Y aun así, cada caso es un mundo. «No hay dos disléxicos iguales». Algunos entienden perfectamente lo que leen, pero son incapaces de escribir sin cometer errores. Otros hablan con elocuencia, pero no comprenden un texto sencillo. Hay quienes destacan en idiomas y quienes encuentran en ellos un laberinto. La dislexia no sigue un patrón rígido: es tan variada como las personas que la viven.

El núcleo de la dislexia está en la forma en que el cerebro procesa el lenguaje escrito. Para un lector neurotípico, descifrar palabras es casi automático; para un disléxico, cada letra exige un esfuerzo enorme. «Para ellos, leer es una tarea tan ardua que, si está leyendo, no puede atender y retener la información».
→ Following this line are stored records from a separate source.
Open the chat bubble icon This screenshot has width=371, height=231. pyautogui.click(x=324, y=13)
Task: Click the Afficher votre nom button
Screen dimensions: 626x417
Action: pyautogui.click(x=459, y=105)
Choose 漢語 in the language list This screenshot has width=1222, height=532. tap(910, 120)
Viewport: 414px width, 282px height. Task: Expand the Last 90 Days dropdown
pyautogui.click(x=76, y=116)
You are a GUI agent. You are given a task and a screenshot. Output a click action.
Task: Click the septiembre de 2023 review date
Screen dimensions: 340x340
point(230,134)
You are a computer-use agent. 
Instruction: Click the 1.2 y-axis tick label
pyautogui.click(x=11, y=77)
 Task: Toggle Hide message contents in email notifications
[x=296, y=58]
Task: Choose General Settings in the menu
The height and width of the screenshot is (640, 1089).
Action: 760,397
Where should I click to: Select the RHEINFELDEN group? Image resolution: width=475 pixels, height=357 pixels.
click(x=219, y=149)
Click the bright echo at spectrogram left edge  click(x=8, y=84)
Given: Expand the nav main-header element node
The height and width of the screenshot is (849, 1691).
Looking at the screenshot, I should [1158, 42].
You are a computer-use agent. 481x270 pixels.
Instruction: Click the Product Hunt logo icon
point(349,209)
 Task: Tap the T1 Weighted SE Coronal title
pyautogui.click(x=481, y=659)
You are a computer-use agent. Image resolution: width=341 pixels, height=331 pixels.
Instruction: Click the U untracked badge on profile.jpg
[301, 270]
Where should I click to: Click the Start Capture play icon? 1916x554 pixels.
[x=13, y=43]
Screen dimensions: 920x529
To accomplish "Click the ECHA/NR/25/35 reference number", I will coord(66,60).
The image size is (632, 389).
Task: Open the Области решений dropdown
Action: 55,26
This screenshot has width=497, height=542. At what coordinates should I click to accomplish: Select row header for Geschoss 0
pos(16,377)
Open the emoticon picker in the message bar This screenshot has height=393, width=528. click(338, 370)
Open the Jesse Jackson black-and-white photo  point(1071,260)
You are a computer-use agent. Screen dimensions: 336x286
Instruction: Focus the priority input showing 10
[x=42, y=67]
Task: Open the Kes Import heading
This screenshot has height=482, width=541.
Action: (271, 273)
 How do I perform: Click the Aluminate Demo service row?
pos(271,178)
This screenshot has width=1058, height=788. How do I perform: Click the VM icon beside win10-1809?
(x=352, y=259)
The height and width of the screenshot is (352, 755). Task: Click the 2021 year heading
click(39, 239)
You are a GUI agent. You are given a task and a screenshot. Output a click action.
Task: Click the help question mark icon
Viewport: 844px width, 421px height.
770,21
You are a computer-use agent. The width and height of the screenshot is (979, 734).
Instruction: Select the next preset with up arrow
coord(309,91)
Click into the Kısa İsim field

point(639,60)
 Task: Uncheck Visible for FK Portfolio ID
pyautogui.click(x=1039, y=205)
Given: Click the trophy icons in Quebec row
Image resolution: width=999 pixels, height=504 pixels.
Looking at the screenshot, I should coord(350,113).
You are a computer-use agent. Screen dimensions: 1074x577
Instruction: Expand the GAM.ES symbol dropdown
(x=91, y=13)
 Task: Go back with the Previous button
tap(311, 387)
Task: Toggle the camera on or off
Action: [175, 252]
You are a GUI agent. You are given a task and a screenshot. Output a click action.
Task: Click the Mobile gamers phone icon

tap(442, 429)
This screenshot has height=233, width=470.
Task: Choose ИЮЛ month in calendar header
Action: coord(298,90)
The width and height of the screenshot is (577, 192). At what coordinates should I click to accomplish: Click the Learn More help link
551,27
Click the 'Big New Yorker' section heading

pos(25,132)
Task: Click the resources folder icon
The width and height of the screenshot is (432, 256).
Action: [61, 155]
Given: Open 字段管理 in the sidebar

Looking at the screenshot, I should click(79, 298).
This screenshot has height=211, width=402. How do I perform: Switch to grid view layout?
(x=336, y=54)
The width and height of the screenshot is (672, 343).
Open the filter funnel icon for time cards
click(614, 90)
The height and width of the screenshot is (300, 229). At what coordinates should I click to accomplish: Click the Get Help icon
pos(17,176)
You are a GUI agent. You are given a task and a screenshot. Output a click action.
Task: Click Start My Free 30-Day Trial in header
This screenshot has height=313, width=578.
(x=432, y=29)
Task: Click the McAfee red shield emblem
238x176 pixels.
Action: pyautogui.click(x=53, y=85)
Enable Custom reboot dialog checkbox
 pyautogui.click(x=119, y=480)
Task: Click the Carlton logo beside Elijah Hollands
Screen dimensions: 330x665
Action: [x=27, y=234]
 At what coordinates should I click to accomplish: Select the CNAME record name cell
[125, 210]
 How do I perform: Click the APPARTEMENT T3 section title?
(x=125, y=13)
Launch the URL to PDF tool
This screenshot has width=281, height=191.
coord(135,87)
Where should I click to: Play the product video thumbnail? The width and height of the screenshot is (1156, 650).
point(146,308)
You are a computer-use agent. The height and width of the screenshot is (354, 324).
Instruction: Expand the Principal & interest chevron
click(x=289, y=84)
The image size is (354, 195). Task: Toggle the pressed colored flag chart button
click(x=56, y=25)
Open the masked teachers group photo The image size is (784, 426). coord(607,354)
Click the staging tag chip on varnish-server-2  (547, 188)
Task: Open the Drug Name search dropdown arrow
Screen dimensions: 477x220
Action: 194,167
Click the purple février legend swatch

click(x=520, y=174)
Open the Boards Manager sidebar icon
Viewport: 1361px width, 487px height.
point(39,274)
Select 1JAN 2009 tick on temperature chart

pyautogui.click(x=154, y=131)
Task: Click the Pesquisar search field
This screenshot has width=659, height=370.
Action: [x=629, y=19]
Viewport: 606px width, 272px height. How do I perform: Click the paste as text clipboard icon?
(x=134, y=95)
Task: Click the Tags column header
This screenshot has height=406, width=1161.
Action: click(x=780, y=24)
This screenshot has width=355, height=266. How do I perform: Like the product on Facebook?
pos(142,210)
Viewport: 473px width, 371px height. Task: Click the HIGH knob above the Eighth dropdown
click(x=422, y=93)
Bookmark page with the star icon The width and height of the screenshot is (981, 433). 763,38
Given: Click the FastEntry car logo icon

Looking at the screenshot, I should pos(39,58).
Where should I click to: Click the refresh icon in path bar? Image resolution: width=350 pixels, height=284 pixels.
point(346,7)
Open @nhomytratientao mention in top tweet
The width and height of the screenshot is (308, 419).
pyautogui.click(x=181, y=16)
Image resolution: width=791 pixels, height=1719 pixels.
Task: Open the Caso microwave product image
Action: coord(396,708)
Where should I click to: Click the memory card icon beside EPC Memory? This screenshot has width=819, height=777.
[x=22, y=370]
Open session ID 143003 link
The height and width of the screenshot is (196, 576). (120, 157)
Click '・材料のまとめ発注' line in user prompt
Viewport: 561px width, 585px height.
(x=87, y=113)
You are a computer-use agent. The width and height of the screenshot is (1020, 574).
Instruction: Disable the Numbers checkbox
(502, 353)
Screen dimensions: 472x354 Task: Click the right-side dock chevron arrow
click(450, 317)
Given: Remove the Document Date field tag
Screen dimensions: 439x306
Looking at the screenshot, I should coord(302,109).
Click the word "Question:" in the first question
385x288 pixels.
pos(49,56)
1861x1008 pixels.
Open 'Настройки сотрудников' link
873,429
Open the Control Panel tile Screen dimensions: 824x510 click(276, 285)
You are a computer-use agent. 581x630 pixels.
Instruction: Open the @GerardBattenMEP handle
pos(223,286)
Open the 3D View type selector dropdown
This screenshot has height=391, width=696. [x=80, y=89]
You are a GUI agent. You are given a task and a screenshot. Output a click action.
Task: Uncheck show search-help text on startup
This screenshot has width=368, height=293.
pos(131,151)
Por eso, para ellos, estudiar a través de un libro es como intentar aprender un temario mientras pedalean cuesta arriba. La comprensión no falla por incapacidad, sino porque el cerebro está ocupado descifrando el código escrito.

Ante esta realidad, las llamadas adaptaciones de acceso en la educación no son un extra ni un capricho, sino una necesidad. Permiten llegar al mismo contenido por una vía distinta. «Un vídeo puede explicar una lección que en un texto requeriría horas. Un audiolibro libera al cerebro de la tarea mecánica de leer para centrarse en la comprensión. Herramientas digitales que transforman en esquemas o mapas mentales lo que en un libro es un bloque denso ayudan a organizar la información». En etapas tempranas, trabajar con arena, plastilina o letras móviles permite integrar conceptos sin depender exclusivamente de la escritura.

Arrate explica que es el mismo temario, pero por otra vía». Todas estas adaptaciones están recogidas en un protocolo oficial de obligado cumplimiento en La Rioja. Aun así, su aplicación real a veces se queda corta. «Los recursos están ahí, pero muchos docentes no saben cómo utilizarlos. No es dejadez; es falta de formación en herramientas digitales».

Además, la falta de comprensión hacia la dislexia no solo dificulta el aprendizaje. También hiere. Durante décadas, quienes la sufrían cargaron con etiquetas devastadoras. «Antes los disléxicos eran los vagos, los tontos, los que no valían para estudiar», recuerda Arrate. Y aunque la educación ha avanzado, algunas actitudes aún persisten, «y eso hace muchísimo daño».

Ese daño se refleja en niños que crecen creyendo que no son capaces, en adolescentes que se sienten inferiores, en jóvenes que desarrollan ansiedad o depresión. Arrate no esquiva la realidad: «En muchos casos, algunos chavales han llegado a intentar suicidarse».

La vida adulta: un mundo que no está pensado para ellos

La dislexia no se queda en el colegio. Acompaña a la persona toda la vida y se manifiesta en acciones cotidianas que para otros pasan desapercibidas. Leer las letras minúsculas de un bote de champú para comprobar ingredientes puede convertirse en una prueba de paciencia. Seguir una receta, interpretar señales de tráfico o leer instrucciones médicas son tareas que exigen un esfuerzo que pocos imaginan.

«Todo está basado en la lectoescritura, y cuando el mundo se mueve tan rápido y está diseñado para quienes leen sin dificultades, cada texto puede ser un obstáculo». Algunas instituciones han empezado a adaptarse. La DGT, por ejemplo, modificó los exámenes de conducir para facilitar el acceso a personas con dislexia: preguntas más concretas en la parte teórica, la posibilidad de marcar derecha e izquierda durante la práctica y guías redactadas en lectura fácil.

A pesar de las dificultades, la dislexia también puede ser una fuente de talento. «El cerebro disléxico tiene un pensamiento fuera de la caja», señala Arrate con orgullo. Estas personas suelen ver soluciones donde otros ven problemas, encuentran caminos alternativos y tienen una creatividad muy apreciada en entornos laborales actuales.

Si Arrate tuviera que resumirlo todo en una sola frase, elegiría esta: «La dislexia no es falta de capacidad. Es falta de acceso. Cuando abrimos la puerta adecuada, todo cambia».